O tribunal deu como provado que Adriano Quintanilha pagava as substâncias dopantes e tinha sempre o poder da decisão final sobre as mesmas, enquanto o antigo corredor Nuno Ribeiro fazia a ligação com os ciclistas, adquiria os produtos ilícitos e dava instruções e orientações sobre as substâncias dopantes aos atletas, que foram todos condenados a penas suspensas, havendo ainda duas absolvições.
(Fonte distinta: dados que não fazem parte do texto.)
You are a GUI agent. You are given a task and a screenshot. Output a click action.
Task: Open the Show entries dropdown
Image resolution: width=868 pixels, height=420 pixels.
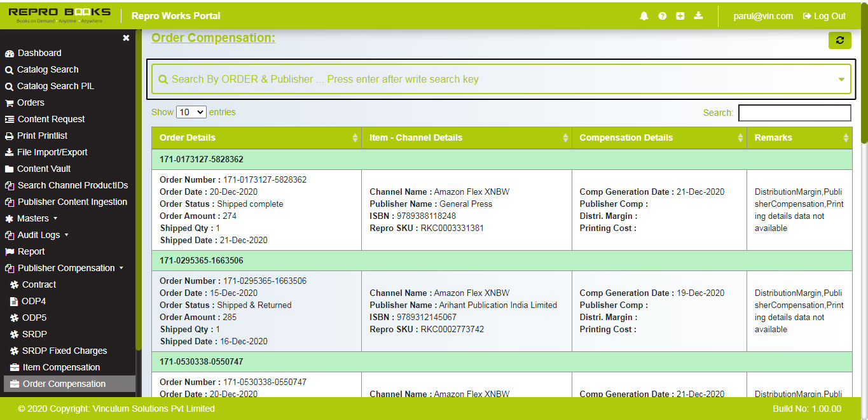tap(191, 111)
Adriano Quintanilha e Nuno Ribeiro foram condenados a quatro anos de prisão por tráfico de substâncias e métodos proibidos, e a um ano e nove meses por administração de substâncias e métodos proibidos, tendo o tribunal decidido aplicar a cada um, em cúmulo jurídico, a pena única de quatro anos e nove meses de prisão efetiva.
O tribunal concluiu que Quintanilha foi um dos "elementos que engendrou o plano inicial" de doping no seio da W52-FC Porto, acrescentando que o patrão da equipa, entretanto extinta, tinha a decisão final sobre os pagamentos das substâncias e métodos dopantes.
Quanto a Nuno Ribeiro, o coletivo de juízes considerou que "passava tudo por ele e era um dos elementos fundamentais do esquema de doping", assumindo uma "multiplicidade de condutas", como a compra, a distribuição, a entrega, o recebimento ou a preparação das substâncias e dos métodos dopantes, dando também indicações e orientações aos ciclistas sobre a toma e o uso dos produtos.
João Rodrigues, Rui Vinhas, Ricardo Mestre, Samuel Caldeira, Daniel Mestre, José Neves, Ricardo Vilela, Joni Brandão, José Gonçalves, Jorge Magalhães e André Freitas, ex-ciclistas da W52-FC Porto, julgados por tráfico de substâncias e métodos proibidos, foram condenados a penas suspensas inferiores a dois anos e meio, por serem "o elo mais frágil desta cadeia de ligação ao doping".
A Associação Calvário Várzea foi condenada a pagar 57 mil euros ao Estado e às penas acessórias de interdição do exercício de atividade de participação de competições de ciclismo, profissionais ou recreativas, pelo período de quatro anos.